The point of this strange pre-Easter story is that Jesus loves Lazarus enough, loves life enough to call Lazarus back into it. In essence he says there is a big difference between all dead and mostly dead. He saw in Lazarus more life to be lived.
For many of us death is an article of faith, functionally we believe: there are no second chances, you can’t teach a old dog new tricks, people don’t change, I had no other options this is all I could do, I like things just the way they are, or I simply cannot face the pain and uncertainty of new life. We are hooked, addicted, stuck, bound, and fearful. We have all kinds of names for these tombs we inhabit: substance abuse, factors beyond our control, burned-out, apathetic, the facts of life, depression – but these are really the facts of death. As this Lent sharpens into Holy Week, honestly taking stock of our lives is the basis for moving forward into newness of life. Is it possible to pray, to pray of ourselves or of our friends, “Lord if you had been here, our brother or sister would not have died”?
One of my favorite Easter Hymns, Now the Green Blade Riseth is beautiful commentary on this passage. [sing the fourth verse]
When our hearts are wintry, grieving or in pain,
Thy touch can call us back to life again,
Fields of our hearts that dead and bare have been:
Love is come again like wheat that springeth green.
Into the midst of our lives, into the midst of this community Jesus confidently strides and yells, “Come out,” “Unbind her.
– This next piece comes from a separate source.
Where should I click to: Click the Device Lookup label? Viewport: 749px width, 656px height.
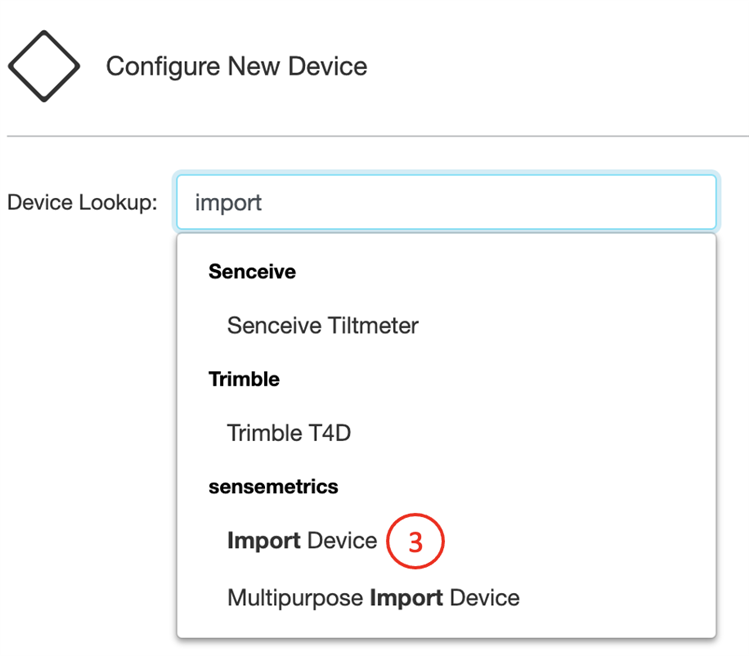[x=82, y=203]
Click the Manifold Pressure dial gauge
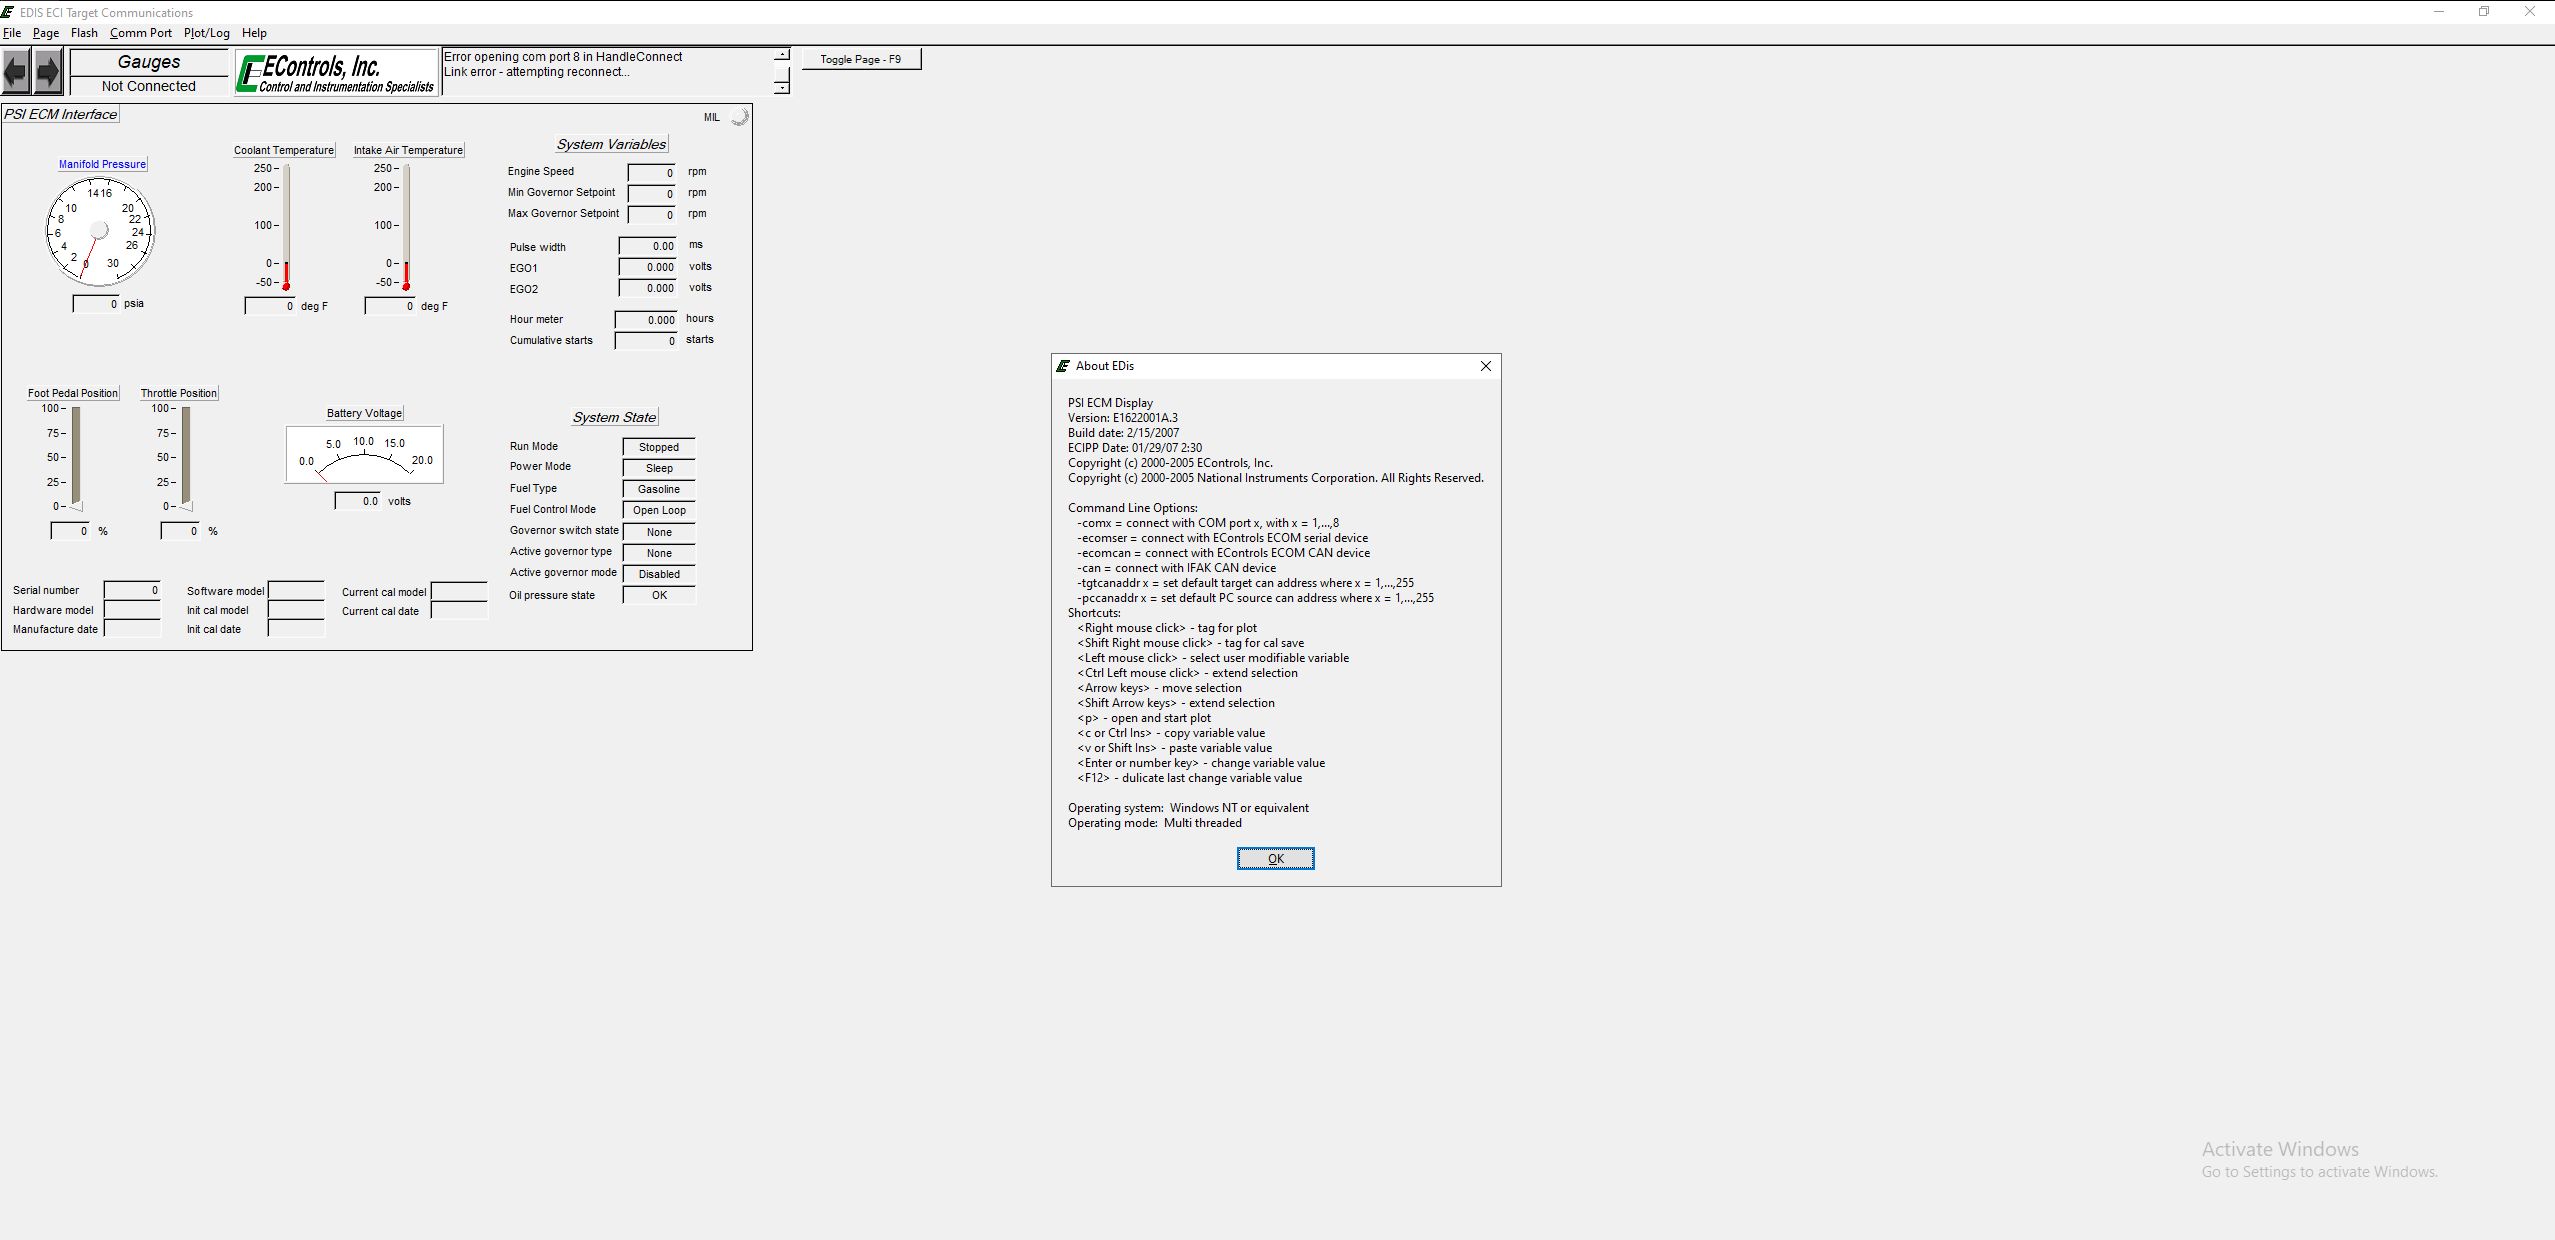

Let her go!” It is the nature of Jesus to intrude, to surprise, to shock with new life. One does not need to wait for Easter, for Jesus is the Lord of life from the beginning of time. He comes with resurrection in his fingertips, his heart weeping and his eyes alive with compassion.
Are we willing to allow Jesus to lead us into newness of life as individuals, as a community of St. Michael’s? This past week someone told me, “There is so much new life at St. Michael’s so much energy, things are changing and growing around here in such remarkable ways, that I’m excited to see where this community is headed, what it is becoming.”
It’s true, Miracle Max is not going through the pockets of St. Michael’s looking for loose change, we are not all dead, in fact far from it. However, I believe that Christ is calling St. Michael’s into newness of life. What is the shape of Christ’s resurrecting love that wants to be known in us? Yes, we are planning to build onto our existing campus, but with what kind of life will those new buildings be filled? What new life will the people of this city find at St. Michael’s? Will this be a place where people come back to life again?
On the edge of the village, among the tombs, in the midst of St. Michael’s Jesus is crying with a loud voice, “Lazarus come out.” The air crackles. The earth trembles…Love is come again.